# 5 week old Goat with dark almost red urine



## tillyerin (Dec 14, 2021)

I've got a 5 week old goat who two days ago had to go to the vet for diarrhoea and a fever and was not acting himself. The vets gave him some oral medication and some shots while we were there and sent me home with some more which I have gave yesterday and he's been himself again, very vocal and jumping about. Could almost forget he was sick!
I have now noticed today when I went in to feed him that one of the puppy pads had very dark urine, rusty almost red colour and double checked it was him by placing another puppy pad under him while he was peeing and his was rusty/red colour.

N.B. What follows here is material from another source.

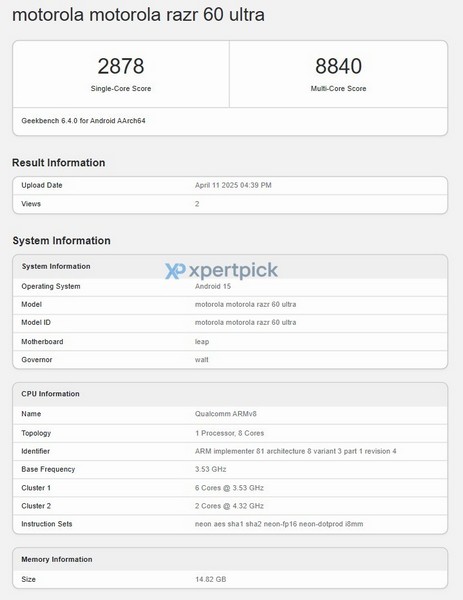Viewport: 463px width, 600px height.
Task: Select the Topology row 1 Processor, 8 Cores
Action: (230, 434)
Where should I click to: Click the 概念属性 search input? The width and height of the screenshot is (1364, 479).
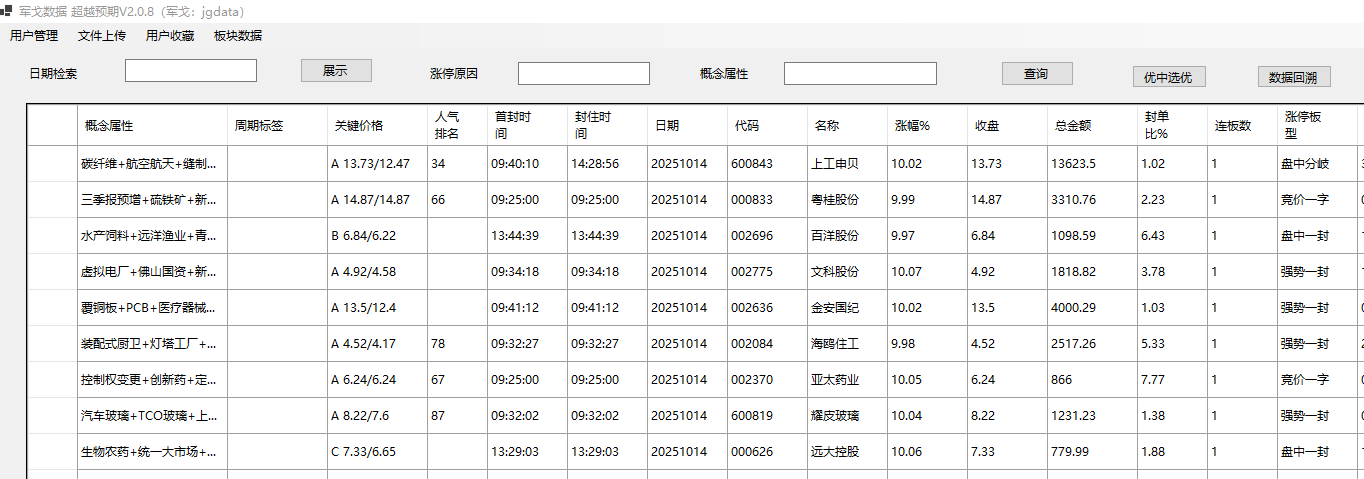860,74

He doesn't seem to be in pain at all and is acting completely normal and am wondering if maybe this could be due to all the medication he's been on and maybe dehydration as he didn't eat/drink at all the day he went to the vet?

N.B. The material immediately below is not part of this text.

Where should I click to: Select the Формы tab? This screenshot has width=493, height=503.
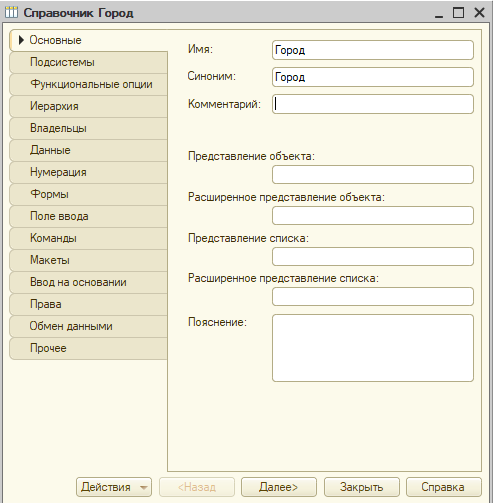tap(88, 194)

What do you all think/recommend?


----------



## Brooklyn (Jul 5, 2021)

Is he on the bottle?


----------



## Brooklyn (Jul 5, 2021)

Ok actually never mind. I was thinking it could be something else but realize your situation is different.. ummm.. it could possibly be due to all the medication.. umm.. I would suggest you call the vet and ask them abt it if you haven’t already?


----------



## Brooklyn (Jul 5, 2021)

Some type of plants can cause red urine... but not sure if your 5 wk old goat is already eating plantsif that would be the case tho, their is no reason to worry


----------